Without religious Liberty, it might be very different, but since you have religious, you can do it. And I thought, well, that’s it. It is a mathematical equation. It doesn’t matter which one you put first. A difference in doctrine plus religious liberty equals denomination. So is that a scandal? Well, it’s an embarrassment. I’ll admit. A little bit of an embarrassment before the world. When I go on the television or I’m talking to the press and they say, well, what about the other? And the other? It gets complicated. I’d rather it be simple. And that simple would mean everybody’s a Baptist. But it’s not gonna happen apparently. So is that an embarrassment? 

Let me tell you what would be a greater embarrassment: We deny the truth in order to act like we agree. That’d be a far greater embarrassment. Or we create some kind of artificial unity that we know isn’t real. That’s more of an embarrassment. 

But coming to where we end this part of the prayer, and we’ll have an interruption, I believe, with the resurrection Sunday coming, But as we look to this section of the prayer and where we end, the two words that are put together are two words that Christians need to increasingly and urgently to put together: Sanctify.
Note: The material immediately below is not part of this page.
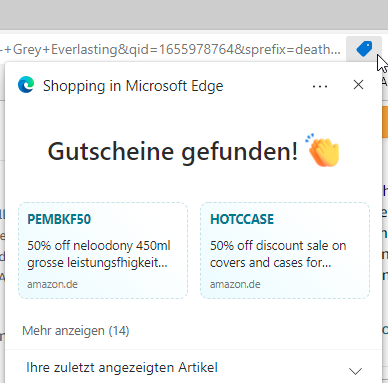This screenshot has width=388, height=383.
Task: Click amazon.de under the HOTCCASE coupon
Action: point(235,284)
Truth. Why? Because his word is truth. Let’s pray. 

Father you’ve given us such glorious wealth, just in these verses and Father, I  am struck by how much we would lose in necessary knowledge for our existence as Christians if we did not have this prayer. Father, thank you for sharing it with us. And there’s more yet to share. And in anticipation of that, we pray that the Holy Spirit will apply what we now know and have read and have studied to our hearts, to conform us to the image of Christ. And if you give us breath and life, we shall pray for yet more. We pray this in the name of Jesus Christ, our Lord. Amen.